Im ersten Pandemiejahr 2020 waren die Exporte von Schlumberger noch drastisch eingebrochen. Das Unternehmen verkauft neben
Schlumberger-Sekt vor allem den Schokoladelikör Mozart ins Ausland. Ein Großteil des Geschäfts wurde üblicherweise mit Touristen in Duty-free-Shops an den Flughäfen gemacht. Das fiel 2020 wie auch heuer nahezu komplett weg. Dafür ist es dem Unternehmen gelungen, eine Vielzahl neuer Märkte zu erschließen. Korea, die Ukraine, Russland und Norwegen sind ebenso neu auf der Käuferliste wie die Volksrepublik China, wo im ersten Jahr gleich 40.000 Liter Mozart-Likör abgesetzt wurden. Dazu kommt
starkes Wachstum mit der Marke Schlumberger in den näherliegenden Kernmärkten.

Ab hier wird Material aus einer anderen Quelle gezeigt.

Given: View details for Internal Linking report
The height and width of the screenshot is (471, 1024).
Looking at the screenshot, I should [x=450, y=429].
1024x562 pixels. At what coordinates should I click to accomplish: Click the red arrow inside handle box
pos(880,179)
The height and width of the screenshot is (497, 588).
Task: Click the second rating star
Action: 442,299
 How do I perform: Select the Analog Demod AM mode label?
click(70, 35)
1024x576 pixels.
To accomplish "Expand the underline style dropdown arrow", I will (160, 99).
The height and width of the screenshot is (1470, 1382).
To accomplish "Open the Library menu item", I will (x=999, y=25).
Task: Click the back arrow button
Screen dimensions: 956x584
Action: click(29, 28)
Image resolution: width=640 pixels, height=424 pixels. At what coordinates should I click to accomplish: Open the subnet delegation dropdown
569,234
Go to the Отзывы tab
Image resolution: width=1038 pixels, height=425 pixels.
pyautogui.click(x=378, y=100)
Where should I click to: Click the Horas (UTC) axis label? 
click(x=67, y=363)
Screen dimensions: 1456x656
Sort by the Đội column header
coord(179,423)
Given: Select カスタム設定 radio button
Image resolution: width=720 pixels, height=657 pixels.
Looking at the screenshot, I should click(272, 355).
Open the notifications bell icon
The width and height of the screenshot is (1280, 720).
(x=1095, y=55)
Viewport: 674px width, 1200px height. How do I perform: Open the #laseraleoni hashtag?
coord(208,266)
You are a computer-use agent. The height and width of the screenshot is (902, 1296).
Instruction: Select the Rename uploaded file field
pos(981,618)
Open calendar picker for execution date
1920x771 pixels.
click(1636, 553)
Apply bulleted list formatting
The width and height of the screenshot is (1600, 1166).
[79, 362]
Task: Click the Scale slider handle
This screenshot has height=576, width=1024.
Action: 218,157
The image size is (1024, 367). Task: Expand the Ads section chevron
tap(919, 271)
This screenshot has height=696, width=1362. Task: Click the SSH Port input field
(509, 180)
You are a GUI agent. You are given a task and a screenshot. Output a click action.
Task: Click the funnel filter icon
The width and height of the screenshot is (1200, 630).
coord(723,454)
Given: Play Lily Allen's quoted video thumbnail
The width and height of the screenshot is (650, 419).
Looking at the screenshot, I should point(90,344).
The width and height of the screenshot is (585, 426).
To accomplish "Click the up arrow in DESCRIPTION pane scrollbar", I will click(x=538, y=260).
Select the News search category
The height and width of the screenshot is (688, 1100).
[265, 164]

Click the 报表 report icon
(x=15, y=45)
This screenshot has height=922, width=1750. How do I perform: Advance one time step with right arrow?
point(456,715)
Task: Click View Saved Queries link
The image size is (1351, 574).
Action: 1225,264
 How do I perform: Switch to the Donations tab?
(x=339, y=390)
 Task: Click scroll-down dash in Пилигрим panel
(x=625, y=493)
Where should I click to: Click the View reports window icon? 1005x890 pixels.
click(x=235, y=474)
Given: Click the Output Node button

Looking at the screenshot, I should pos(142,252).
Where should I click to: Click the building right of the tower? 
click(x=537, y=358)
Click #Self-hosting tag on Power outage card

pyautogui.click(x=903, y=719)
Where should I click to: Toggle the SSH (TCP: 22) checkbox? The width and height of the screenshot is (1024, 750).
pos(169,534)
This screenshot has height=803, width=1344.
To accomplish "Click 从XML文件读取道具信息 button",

Der breitere regionale Fußabdruck gebe dem Unternehmen auch zu Coronazeiten Sicherheit, da mögliche Infektionswellen „nicht überall gleichzeitig stattfinden können“, so Zacherl.
Eine Million Liter Sekt verkauft
Anders die Lage im Heimmarkt Österreich: „Wenn die Gastro wieder ein halbes Jahr zusperrt, werden wir es schon spüren“, warnt der Firmenchef. Im heurigen Jahr aber
habe sich auch der Heimmarkt als krisenfest erwiesen. Erstmals wurde mehr als eine Million Liter Schlumberger-Sekt in Österreich verkauft. 70 Prozent davon im Lebensmittelhandel.
Während in der Gastronomie heuer um mehr als die Hälfte weniger Getränke verkauft wurden als 2019, stieg der Sekt-Absatz in den Supermärkten von Jänner bis September 2021 laut Zahlen des Marktforschers Nielsen um 18,6 Prozent. Schlumberger, aber auch die hauseigenen Marken Hochriegl und
Goldeck, konnten den Absatz noch schneller ausbauen. Mit ein Grund dafür ist der Fall der Schaumweinsteuer, den die Branche seit Jahren gefordert hat. Seither sind Sektflaschen um etwa einen Euro billiger zu haben.
Sektpreise steigen ab April
Aber das wird sich bald ändern. Denn die steigenden Rohstoff-, Transport- und Energiekosten haben auch den Schaumweinproduzenten voll erwischt. Heimischer Wein wird aufgrund der schwachen Ernte um ein Viertel bis Drittel teurer verkauft. Glas und Karton sind um ein Fünftel kostspieliger, Energie um ein Vielfaches. „Ich wüsste nicht, wie ich diese historische Entwicklung schlucken sollte“, sagt Benedikt Zacherl. „Auch wir werden erstmals seit vielen, vielen Jahren eine Preiserhöhung durchführen müssen.“
Über das gesamte Sortiment, Schlumberger vertreibt auch Spirituosen wie Hendrick’s Gin, Cointreau oder Metaxa, werden die Preise ab Anfang April um sieben bis acht Prozent angezogen werden. Nach der schwarzen Null, die das Unternehmen 2020 schrieb, und dem deutlichen Plus heuer soll so auch der Gewinn im kommenden Jahr weiter ausgebaut werden. Die geplante Großinvestition in die neue Sektkellerei im burgenländischen Müllendorf muss pandemiebedingt ohnedies weiter auf die lange Bank geschoben werden. Ursprünglich wollte Schlumberger ab Ende 2021 nicht mehr in Wien und Niederösterreich produzieren. Stattdessen gibt es noch nicht einmal einen Termin für den Baustart.